NRW: Braunes Heldengedenken (ergänzt)

Düsseldorf – In verschiedenen Städten Nordrhein-Westfalens haben Neonazis am Wochenende Veranstaltungen zum „Heldengedenktag“ abgehalten.

„40 Freiheitskämpfer“, so berichteten örtliche Neonazis, zogen am Samstag in Münster mit Fackeln und Fahnen zum Ort des Geschehens. Mit dabei: „Kameraden“ aus Hamm, Ahlen und aus Münster selbst. An einem „Ehrenmal der gefallenen Helden“ lauschten sie Rednern aus den drei Städten, ehe das „würdevolle Gedenken“ mit einem, wie es im Veranstaltungsbericht heißt, „Totenappel“ abgeschlossen wurde.
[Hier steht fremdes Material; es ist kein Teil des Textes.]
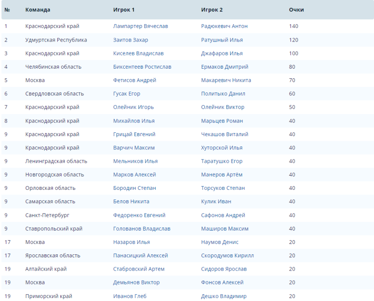Open Чекашов Виталий player link

[225, 134]
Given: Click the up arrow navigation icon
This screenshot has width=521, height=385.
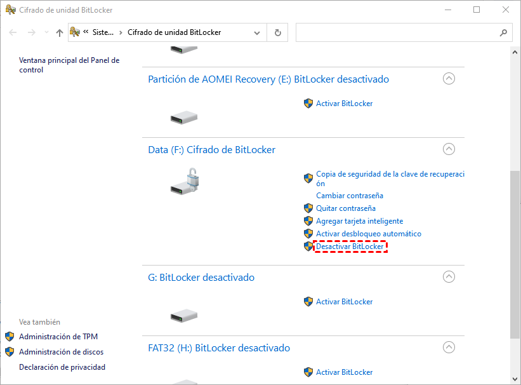Looking at the screenshot, I should click(x=60, y=32).
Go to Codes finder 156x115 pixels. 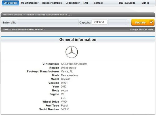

Ähnlich war der Ablauf in Ahlen, wo am Sonntag eine Kriegsgräberstätte Ziel der „nationalen Aktivisten“ war. Dort appellierte ein Redner an die „Pflicht der Deutschen, wieder zu alter Stärke zurückzufinden“.

Ebenfalls am Sonntag marschierten in Dortmund „etwa 45 nationale Sozialisten“ zu einem Ehrenmal, wie Neonazis aus der Ruhrgebietsstadt berichteten. Dabei sprach neben einem Dortmunder „Aktivisten“ wie bereits in Münster auch ein Vertreter der „Kameradschaft Hamm“. Die Hammer Neonazis ihrerseits richteten bereits am Samstag ein „Heldengedenken“ mit angeblich 20 Teilnehmern aus.

Von einer „Heldengedenkveranstaltung“ in Wattenscheid berichtet der NPD-Landesvorsitzende Claus Cremer. Neben ihm traten als Redner „im Fackelschein“ die NPD-Stadtratsmitglieder aus Dortmund und Essen, Axel Thieme und Marcel Haliti, sowie ein „Aktivist der ehemaligen ,Aktion Volkswille’“ auf. Haliti habe dabei den letzten Wehrmachtsbericht vom 9. Mai 1945 verlesen.

In Hürtgen (Kreis Düren) nahm „eine kleine Gruppe NPD-Sympathisanten“ einem Bericht der Aachener Nachrichten zufolge an einer Gedenkfeier des Volksbundes Deutsche Kriegsgräberfürsorge (VDK) teil.*

Der NPD-Kreisverband Rhein-Sieg schickte wie in den Vorjahren Vertreter zu einer Gedenkfeier des VDK auf dem Soldatenfriedhof Königswinter-Ittenbach. Stolz präsentiert der NPD-Kreisverband im Internet ein Foto, das den Kranz der Partei zwischen zwei Kränzen der Städte Königswinter und Velbert zeigt. (ts)

* http://www.an-online.de/lokales/dueren-detail-an/1461340

Siehe auch: http://klarmann.blogsport.de/2010/11/14/rechtsgegenrechts-neonazis-bei-volkstrauertag-gedenken-und-platzverweis-fuer-die-antifa/

  • Nachtrag: An Veranstaltungen zum Volkstrauertag nahmen NPDler auch in Viersen-Dülken und in Iserlohn-Wermingsen teil. Die NPD meldete, ihr Viersener Kreistagsmitglied Gunter Kretzschmann sei einer Einladung des Volksbunds zur Kranzniederlegung „anlässlich des Heldengedenktags“, wie die Partei in ihrem Bericht formuliert, in Dülken gefolgt. Mit ihm waren dem Bericht zufolge angeblich rund 20 NPD-Mitglieder aus den niederrheinischen Parteigliederungen vor Ort. Auffällig sei gewesen, dass beim Singen der Nationalhymne „offenbar lediglich die anwesenden NPD-Mitglieder textsicher waren. So endete die Gedenkfeier würdevoll mit dem Singen der ersten Strophe des Deutschlandlieds“. In Wermingsen nahm der NPD-Kreisvorsitzende und -Kreistagsabgeordnete Timo Pradel an einer Gedenkveranstaltung des „Freundeskreises Ehrenmal Wermingsen“ teil.